第16夜

仁科の心に深く刻まれた傷を真鍋は目の当たりにした。それは付け焼刃の言葉では決して癒されることはないだろうことを確信する。最善の策はなんなのか・・・それをここで考えてもすぐ答えは見つからない。




「その・・・別に真鍋さんを信頼していないわけじゃないんだけど・・・」



「わかった。無理強いはしないよ」

その傷をどうにかしてやりたいという気持ちはあるが、仁科自身心の整理が出来る状況には思えない。強引に前に進ませることに関してはどうしても躊躇ってしまう。
だから仁科の言葉をさえぎることにした。これ以上言わせる必要はない。


「まぁ・・・今すぐは変えられないだろうし、そんなお前もお前なんだからな。だけど、お願いだから今日だけは無理しないでくれ。
じゃないと・・・同僚に恨まれてもお前を選んだ俺の立場がないんだよ・・・」


次の日高梨に絞られるだろうことを想像してため息をつく。
せっかく乗り気になったところにこのハプニングだ。彼がおとなしく引き下がるとは思わない。
同じつつかれるのなら中途半端にしておくよりも、悔いのないようにしておいたほうがいい。


「その人と・・・仲いいんですね」

少年が拗ねているような気がするのは、気のせいだろうか?高梨のことを恋人扱いをするなど・・・意識自体はしているようだ。
そのような誤解をされても嬉しくないので、何度目かの否定をしておくことにする。


「あいつとは高校からの付き合いなだけだ。たまたまここまで腐れ縁が続いただけで、お前の思っているような関係ではないぞ?」

もしここに高梨がいれば、絶対拗ねるだろうな・・・自分の物言いに苦笑する真鍋。
なぜか高梨は人に懐きたがる。害はそんなになかったので真鍋もずっと黙認してきたのだが、今回はどうしても否定しておきたかった。




(どうしてって・・・どうして?)



ここまで真剣に高梨との関係を否定する必要があるのだろうか?
仁科も冷静になれば自分たちの関係がいかがわしいことでないくらい分かるはずだ。
だが、どうしても勘違いされたくなかった。
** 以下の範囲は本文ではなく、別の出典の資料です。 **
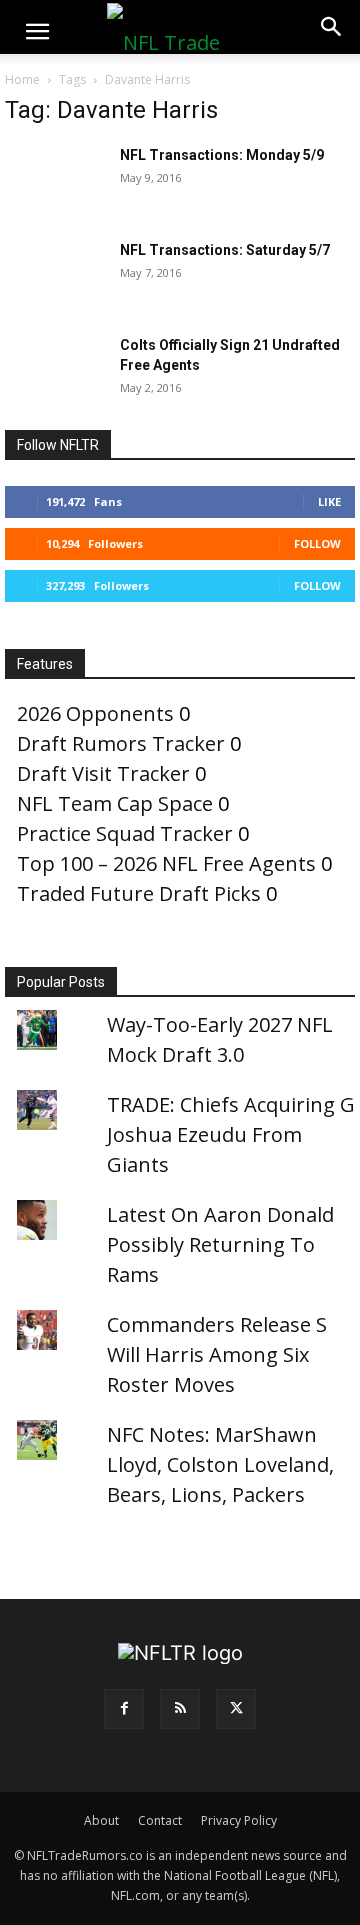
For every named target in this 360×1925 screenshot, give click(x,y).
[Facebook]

別に高梨が嫌いなわけではない。うっとうしいと思うことはしばしばあるが、そばにいて悪いやつではない。だが・・・。



(まるで、浮気と思われて否定するやつだな・・・)


事実をはっきりしたいのではなく、『仁科には勘違いされたくない』ということなのかもしれない。自分でそれに気づき、苦笑する。
どうやらつい最近知り合ったばかりのこの少年を想像以上に大切に思っているらしい。


「だから・・・安心することだ」

一体何に安心すればいいのだろうか・・・気休めのつもりで言ったものだったが、効果はあったのかもしれない。仁科から力が抜けたような気がした。
そんな仁科を抱きしめながら真鍋は考え込む。仁科は自分のことをどう思っているのだろうか?少なくとも嫌われていないことは分かっている。
懐かれていることも知っている。だが、彼には好きな人がいる。つまり自分は一番ではないということだ。




(兄みたいな・・・ものか・・・)



心の奥に小さなとげが刺さるのを感じる。その予想の出来ぬ痛みに彼はうろたえる。
それはずっと分かっていたはずなのではないか。仁科が誰を好きでいようと、自分には関係なかったのではないか。
だが、関係ないのならこの胸の痛みをどう説明したらいいのだろうか。


「真鍋・・・さん・・・?」

腕の中の仁科が、一瞬震える。真鍋の複雑な気持ちが腕から伝わってきたのかもしれない。

「い、いや・・・なんでもない」

自分の心の戸惑いを無視し、抱きしめる腕の力を強くする。そんな彼の行動に更に仁科が戸惑うことになる。

「ま・・・真鍋・・・さん・・・」

腕をはがそうとする動きを封じる。

「無理・・・するな・・・」

「でも・・・」

「辛いんだろ?ほんとは泣きたいんだろ?」

「これ以上真鍋さんに迷惑は・・・」

なおも拒絶しようとする仁科。これ以上甘えることに不安があるのだろう。その先の結果を恐れて・・・。